AS TRÊS ESPELHADAS - PARTE III: A CRIADORA DE DESEJOS

 A Devota do Antídoto havia atravessado o espelho partido. A Cabeça Nítida pulsava em seu crânio como uma constelação vívida, mas algo ainda tremulava na fronteira do irreal. Uma silhueta rubra dançava. Chamas serpenteavam em torno de uma forma que parecia ao mesmo tempo humana e estelar. A Criadora de Desejos esperava por ela.

Seu corpo era feito de fogo líquido e poeira de cometas. O rosto era inconstante, ora visível, ora um turbilhão de brasas e sombras. Seus véus cor púrpura se desfaziam em cinzas e se refaziam no ar. Ela dançava a luxúria sagrada, inflamada por um magnetismo inquietante.

- Sabes o que queres?

 A voz da Criadora reverberava como faíscas no escuro. 
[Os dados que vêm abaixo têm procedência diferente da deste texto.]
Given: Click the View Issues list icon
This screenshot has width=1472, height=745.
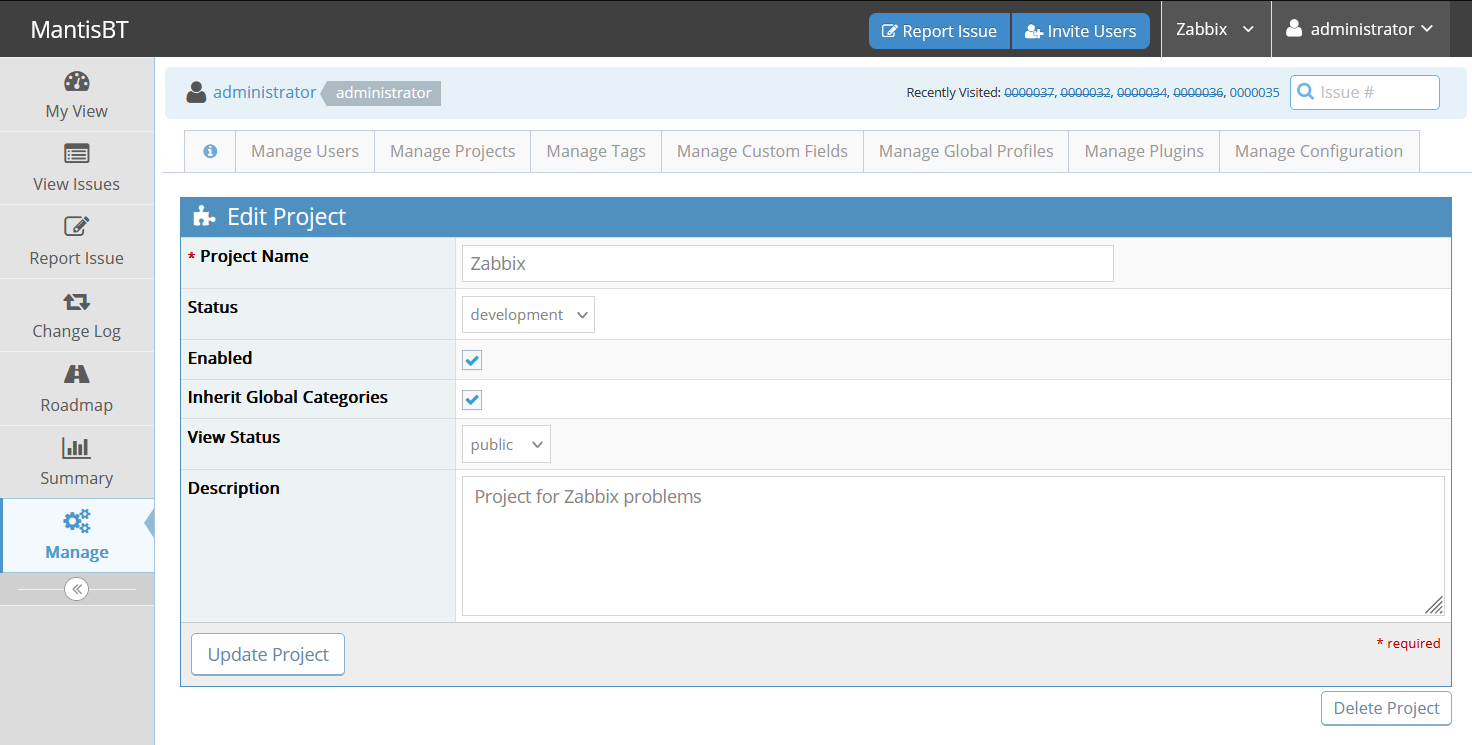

- Sabes o que em ti arde sem nome, sem fôlego, sem medo?

A Devota sentiu as palavras queimando dentro de si. Nunca antes soubera se o que desejava era dela ou das vozes do Cosmos Travesti. Mas agora, com a Cabeça Nítida, poderia enxergar seu desejo sem as máscaras, sem os véus.
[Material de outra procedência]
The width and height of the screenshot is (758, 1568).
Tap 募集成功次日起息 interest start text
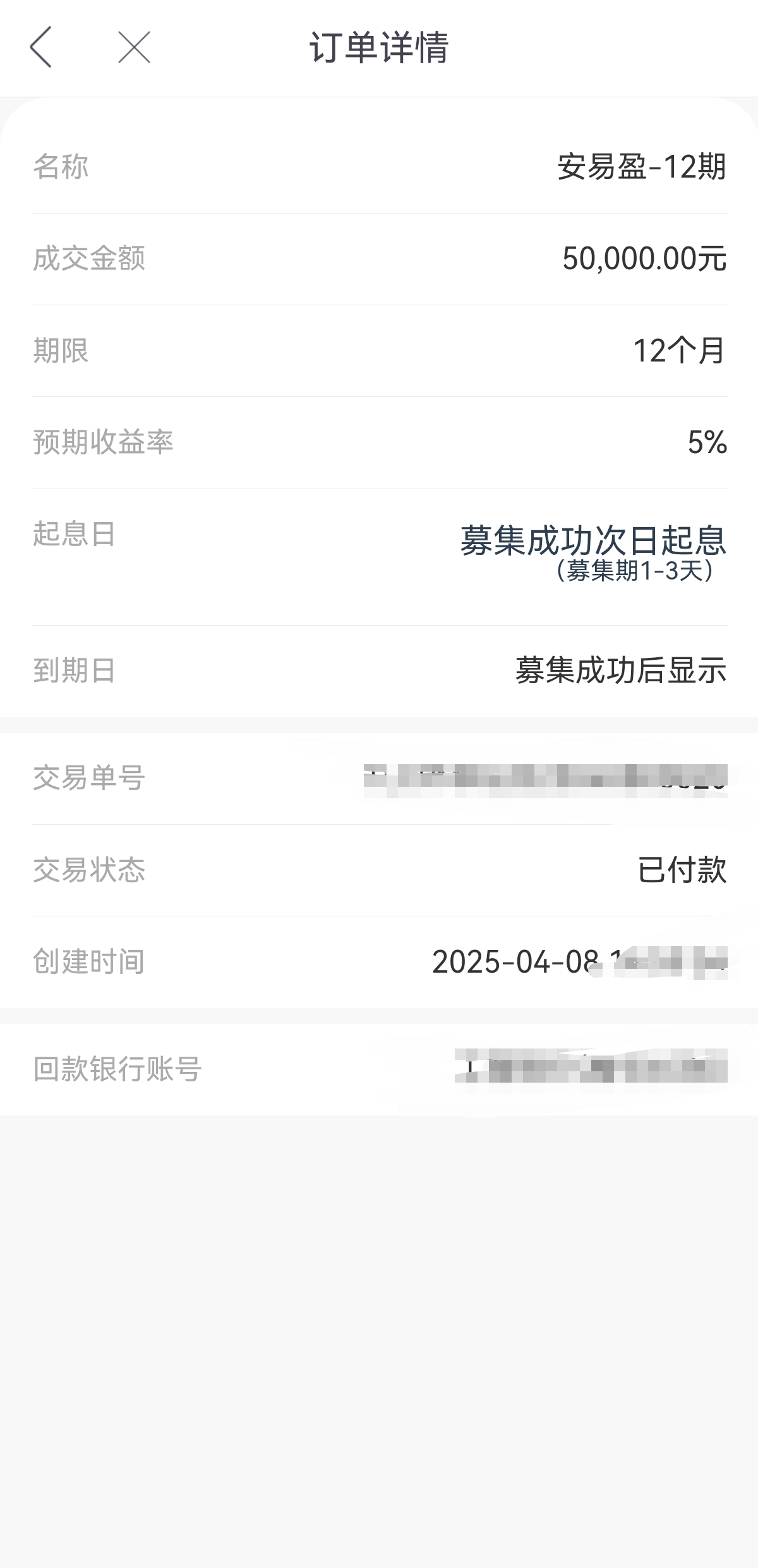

A Criadora se aproximou, seus dedos longos traçando brasas invisíveis no ar. 

- Aqui, diante do fogo, teu desejo será provado. O que não resiste ao fogo, nunca foi teu. O que sobrevive, torna-se verbo, carne e chama.
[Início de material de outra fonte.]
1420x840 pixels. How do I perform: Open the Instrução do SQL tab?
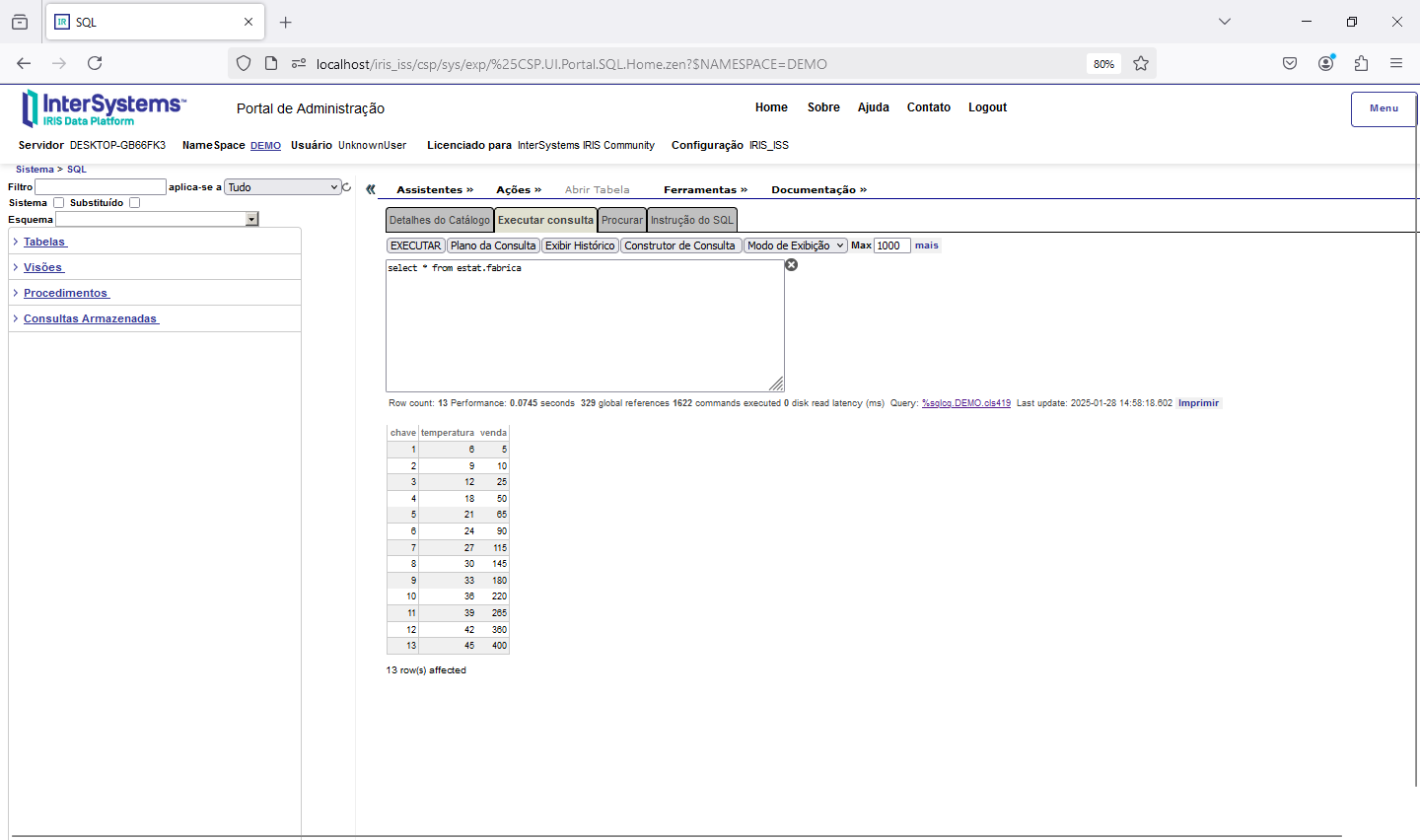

A Devota sentia sua garganta seca, como se sua voz estivesse aprisionada em algum abismo interno. Mas se concentrasse, se ousasse, poderia pronunciar aquilo que nunca ousou dizer.

- Nomeia teu desejo. Nomeia e seja.

Ao ser invadida pelo feitiço iniciático da Criadora, as palavras saíram da boca da Devota como um incêndio sussurrado. No instante em que pronunciou o Desejo Inegável, sua pele se incendiou. A ardência da transfiguração. Faíscas ergueram-se ao redor de seu corpo, moldando-a em lava viva. Tudo o que não pertencia ao seu desejo essencial derreteu, dissolvendo-se como cera ao sol. Então veio a solidificação, um instante de êxtase vulcânico, onde seu corpo se tornou mineral, rachado de veias incandescentes.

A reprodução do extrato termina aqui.